03 February 2011

Bing As Malware

Bing is Microsoft's search engine answer to Google. Like all things Microsoft touches these days, it is inferior in quality. It just isn't a good search engine. Its results are less often what you want and are hard to use.

In addition to being an inferior search engine to Google, Bing is aggressive to an almost malware degree. When you start up a new system and use Internet Explorer, the Bing software is very insistant on taking a prominent place in your system until you root it out and remove it, even if you have no interest is using it. It shows up on your screen when you don't ask it to, it installs itself, it makes itself hard to ignore when it appears on the screen. When I bought my wife a new computer recently, one of my first acts was to devote the roughly 45 minutes that was required to remove Bing from her system.

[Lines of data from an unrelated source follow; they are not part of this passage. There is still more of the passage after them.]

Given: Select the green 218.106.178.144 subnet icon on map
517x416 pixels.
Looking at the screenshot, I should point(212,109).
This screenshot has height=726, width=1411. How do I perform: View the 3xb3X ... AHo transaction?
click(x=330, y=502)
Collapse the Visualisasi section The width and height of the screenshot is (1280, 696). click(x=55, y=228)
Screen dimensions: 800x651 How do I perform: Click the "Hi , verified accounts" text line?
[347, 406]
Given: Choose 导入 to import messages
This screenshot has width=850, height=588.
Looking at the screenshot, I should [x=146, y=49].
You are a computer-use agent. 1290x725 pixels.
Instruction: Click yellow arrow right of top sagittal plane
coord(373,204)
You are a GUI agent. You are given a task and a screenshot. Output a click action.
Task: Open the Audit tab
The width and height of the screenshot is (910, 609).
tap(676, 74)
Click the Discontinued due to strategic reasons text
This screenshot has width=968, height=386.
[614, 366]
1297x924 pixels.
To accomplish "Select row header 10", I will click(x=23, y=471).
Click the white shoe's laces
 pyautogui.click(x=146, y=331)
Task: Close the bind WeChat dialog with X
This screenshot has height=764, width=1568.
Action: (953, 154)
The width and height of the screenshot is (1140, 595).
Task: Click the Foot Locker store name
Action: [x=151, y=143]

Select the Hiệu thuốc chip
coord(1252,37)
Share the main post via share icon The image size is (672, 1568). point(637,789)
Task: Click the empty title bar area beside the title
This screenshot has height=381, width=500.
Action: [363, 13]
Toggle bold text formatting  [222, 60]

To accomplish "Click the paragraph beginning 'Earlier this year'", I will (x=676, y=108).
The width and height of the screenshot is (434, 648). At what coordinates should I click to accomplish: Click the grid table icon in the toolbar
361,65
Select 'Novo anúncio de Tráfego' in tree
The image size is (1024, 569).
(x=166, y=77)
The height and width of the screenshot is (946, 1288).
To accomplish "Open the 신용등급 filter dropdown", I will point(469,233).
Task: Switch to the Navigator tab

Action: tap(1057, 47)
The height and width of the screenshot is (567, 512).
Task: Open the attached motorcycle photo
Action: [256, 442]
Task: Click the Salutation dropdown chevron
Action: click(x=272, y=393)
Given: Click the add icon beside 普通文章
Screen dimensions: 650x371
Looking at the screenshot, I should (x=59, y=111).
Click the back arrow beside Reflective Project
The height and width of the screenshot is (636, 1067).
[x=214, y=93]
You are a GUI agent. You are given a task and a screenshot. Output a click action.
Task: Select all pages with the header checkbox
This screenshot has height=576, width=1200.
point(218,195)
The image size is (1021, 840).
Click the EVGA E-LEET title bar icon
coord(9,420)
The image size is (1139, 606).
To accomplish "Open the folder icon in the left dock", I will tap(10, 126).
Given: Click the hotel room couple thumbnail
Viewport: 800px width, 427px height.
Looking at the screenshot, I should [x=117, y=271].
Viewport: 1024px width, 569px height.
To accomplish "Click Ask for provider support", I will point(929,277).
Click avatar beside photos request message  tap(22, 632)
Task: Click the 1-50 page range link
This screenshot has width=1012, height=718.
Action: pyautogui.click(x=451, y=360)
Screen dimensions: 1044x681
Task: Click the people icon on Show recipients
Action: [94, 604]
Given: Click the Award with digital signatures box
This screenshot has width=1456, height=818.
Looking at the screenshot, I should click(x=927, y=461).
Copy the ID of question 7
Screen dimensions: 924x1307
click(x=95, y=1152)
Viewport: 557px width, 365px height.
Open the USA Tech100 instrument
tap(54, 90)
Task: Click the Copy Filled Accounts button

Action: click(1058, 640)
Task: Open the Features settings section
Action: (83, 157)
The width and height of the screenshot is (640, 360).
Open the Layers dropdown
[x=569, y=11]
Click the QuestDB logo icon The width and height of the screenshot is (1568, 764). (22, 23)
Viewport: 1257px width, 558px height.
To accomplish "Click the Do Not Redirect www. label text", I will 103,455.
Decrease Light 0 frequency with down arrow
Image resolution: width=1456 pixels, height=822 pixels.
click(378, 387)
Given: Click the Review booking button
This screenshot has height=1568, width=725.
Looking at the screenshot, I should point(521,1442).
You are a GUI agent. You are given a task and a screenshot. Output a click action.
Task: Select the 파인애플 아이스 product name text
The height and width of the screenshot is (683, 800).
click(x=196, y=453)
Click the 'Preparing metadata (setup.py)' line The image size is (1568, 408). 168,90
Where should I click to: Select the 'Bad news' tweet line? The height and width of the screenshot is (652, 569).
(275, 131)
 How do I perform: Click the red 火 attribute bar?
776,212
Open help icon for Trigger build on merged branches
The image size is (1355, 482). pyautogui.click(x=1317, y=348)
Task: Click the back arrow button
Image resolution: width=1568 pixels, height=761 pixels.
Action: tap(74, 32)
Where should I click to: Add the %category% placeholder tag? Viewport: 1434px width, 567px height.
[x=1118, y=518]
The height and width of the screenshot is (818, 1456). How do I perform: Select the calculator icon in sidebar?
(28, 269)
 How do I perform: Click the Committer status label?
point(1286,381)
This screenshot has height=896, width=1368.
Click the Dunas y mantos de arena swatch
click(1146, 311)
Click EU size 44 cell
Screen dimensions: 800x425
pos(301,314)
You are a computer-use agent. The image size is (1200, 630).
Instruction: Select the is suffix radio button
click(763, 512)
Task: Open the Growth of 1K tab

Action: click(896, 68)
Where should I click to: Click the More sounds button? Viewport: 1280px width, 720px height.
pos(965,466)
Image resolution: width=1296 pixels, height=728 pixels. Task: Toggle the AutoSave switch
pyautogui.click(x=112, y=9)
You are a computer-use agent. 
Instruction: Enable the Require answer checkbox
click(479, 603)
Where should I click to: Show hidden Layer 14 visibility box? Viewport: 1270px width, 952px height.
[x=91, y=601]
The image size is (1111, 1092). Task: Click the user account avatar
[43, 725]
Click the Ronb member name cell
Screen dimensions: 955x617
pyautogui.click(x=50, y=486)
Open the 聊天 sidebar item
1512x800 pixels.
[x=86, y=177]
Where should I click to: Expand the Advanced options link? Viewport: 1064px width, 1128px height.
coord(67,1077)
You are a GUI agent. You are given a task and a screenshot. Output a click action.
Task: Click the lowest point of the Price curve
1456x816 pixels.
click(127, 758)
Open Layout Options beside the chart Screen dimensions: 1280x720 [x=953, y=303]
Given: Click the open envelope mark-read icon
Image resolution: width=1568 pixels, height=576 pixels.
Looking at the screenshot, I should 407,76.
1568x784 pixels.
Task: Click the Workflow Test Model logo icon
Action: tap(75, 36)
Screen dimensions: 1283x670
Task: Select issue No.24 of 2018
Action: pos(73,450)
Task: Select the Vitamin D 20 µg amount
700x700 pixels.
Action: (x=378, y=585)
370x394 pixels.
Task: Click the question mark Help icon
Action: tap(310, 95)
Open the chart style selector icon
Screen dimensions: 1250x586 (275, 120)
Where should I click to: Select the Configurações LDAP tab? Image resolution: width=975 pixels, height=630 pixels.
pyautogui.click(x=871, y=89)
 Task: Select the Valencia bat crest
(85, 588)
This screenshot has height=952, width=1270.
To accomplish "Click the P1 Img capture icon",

I have yet to meet a satisfied Bing customer.

Apparently, Bing also systematically uses information gathered from users who make Google searches while it is installed, effectively acting as spyware, to reverse engineer Google's search engine tricks.

While I have no problem, in general, with reverse engineering other people's technology that doesn't have formal legal intellectual property protection, and there are far more harmful ends to which information gathered with spyware can be put, I still am not happy about any software that secretly enlists millions of users into a program of mass information sharing for undisclosed reasons. I don't think that Google has any legitimate legal grievance against Microsoft for this conduct, but I also don't think that it is appropriate for Microsoft as a legitimate software company to be inserting software so close to malware and spyware into people's computers while passing off what they are doing as offering the same kind of far less intrusive service as Google and Yahoo.

Indeed, perhaps the most appropriate response would be for major Internet Security firms like Norton, AVG and McAfee to decide to classify it as a security threat and automatically prompt users to remove it from their systems with a description of Bing's defects similar to that made available to explain the threat caused by other security threats it flags from tracking cookies ot phishing websites to trojans. These companies aren't required to determine that software is illegal. They are simply in the business of identifying stuff on your computer or the Internet that you don't want. Malware status is a matter of opinion, so long as the basis of that classification is disclosed, and these companies would be well within their rights to classify Bing as malware based on what it does.

5 comments:

Maju said...

Go Ubuntu. Nowadays there is no excuse to pay for an OS when you can have one even better for free.

The only reason to have Windows installed now is if you are a gamer because a lot of a games are not yet cross-platform. But that's like having the PlayStation and anyhow the newest Ubuntu advances really allow most Windows gaming.

Microsoft is as obsolete as H. habilis.

Andrew Oh-Willeke said...

Microsoft is probably at least a Neanderthal, it isn't quite that obsolete.

BSR said...

Just curious, Andrew: Which brand of PC did you get that came "binged" like that?

I just got a new laptop for my daughter and probably buy 10-15 PCs every year for customers, and haven't run into this issue (yet). Sounds like I will soon, though.

I wasn't aware how deeply Bing embeds itself into several places until I Googled it after reading your post.

Andrew Oh-Willeke said...

I bought the kind with the cow logo on it, I forget which brand that is.

BSR said...

Ah! I haven't bought one of those in well over a year. Based on your experience it might be quite a while longer.